Wednesday, October 07, 2009

Are Birthers Vicitms Of "Implicit Social Cognition"?

I read this article in Scientific American titled "Birth of a Notion: Implicit Social Cognition and the 'Birther' Movement." As you can imagine the comments got heated but not too crazy since nobody broke Godwin's Law and called anyone a Nazi. Oh wait, the writer did mention Nazis in the article so maybe that's a good strategy: mention Nazis in the blog post so no crazies start calling others Nazis.

Read the SA post and then come back to read my response.

The reasoning people in the comments section have expressed against the Lipinski/Kwan example is really flawed. One commenter said that if you rooted against Kwan you were labeled a conservative racist but that's not what the writer implied. The example showed how Kwan was label by a supposedly edited and vetted media outlet as not and American. What could have led to this assumption when the facts are easy to look up? (Watch the Olympics and the flag next to the contestant's name easily shows which country they represent.) The point was that a person named Lipinski vs. a person named Kwan made someone in the news organization assume that Kwan was not an American, thus the headline “American Beats Out Kwan” It did not say if you rooted for Lipinski you hated Asians or if you rooted for Kwan you hated the Polish. It simple showed how this assumption was made. It did not in any way make a judgment in that example as to whether the writer of the headline, fact checker or editor was Republican or racist.
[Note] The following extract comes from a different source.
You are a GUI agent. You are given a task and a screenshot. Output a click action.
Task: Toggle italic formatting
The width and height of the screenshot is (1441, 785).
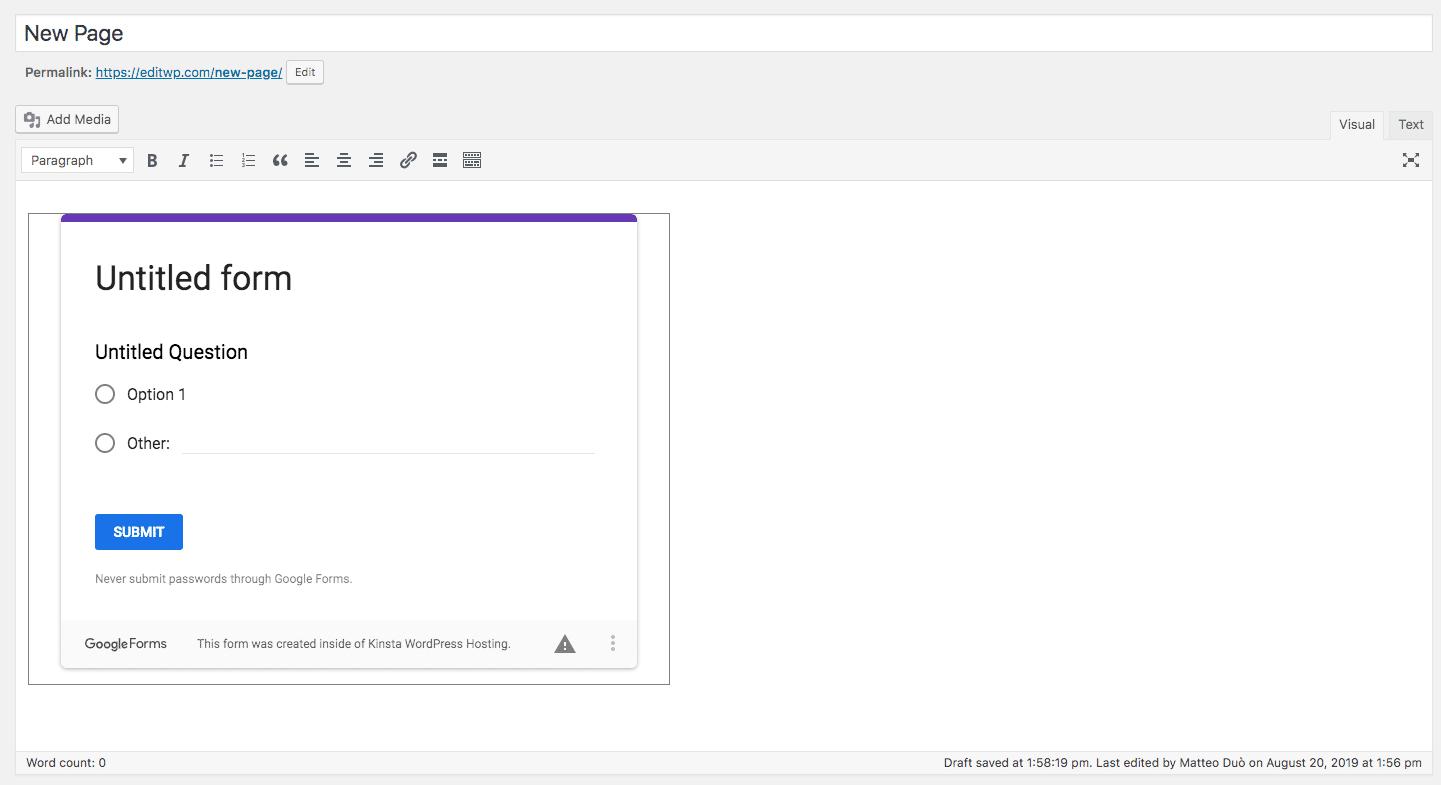pos(183,160)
In the end this article was about "Implicit Social Cognition" of people who believe the birther argument. Most people don't believe it and if you can argue that it's NOT mostly Southern, White, Conservatives who perpetrate this rumor and believe in it, then I'd like to see that evidence. So while, the opinion piece does draw some strong conclusions about racism using some questionable anecdotal examples, it is hard for any reasonable person to dispute that many if not most or all of the birthers are in fact racist. Otherwise they'd just say, I don't agree with the president of the United States, not question the entire legitimacy of his election based on thin rumors.

I definitely don't agree with the people who say that if you replace "birthers" with "truthers" you get the same logical results since the whole point of the piece is that a minority of people still cling to a belief that seems like an absurdity to a majority of people. I also defer to the fact that this minority is very vocal and gets lots of attention (squeaky wheel theory applies here.)

I think that there is scientific merit to this piece and because it addresses issues that are contentious (especially now with the news of how people are acting in town hall meetings and in sessions of Congress) it brings up intense debate.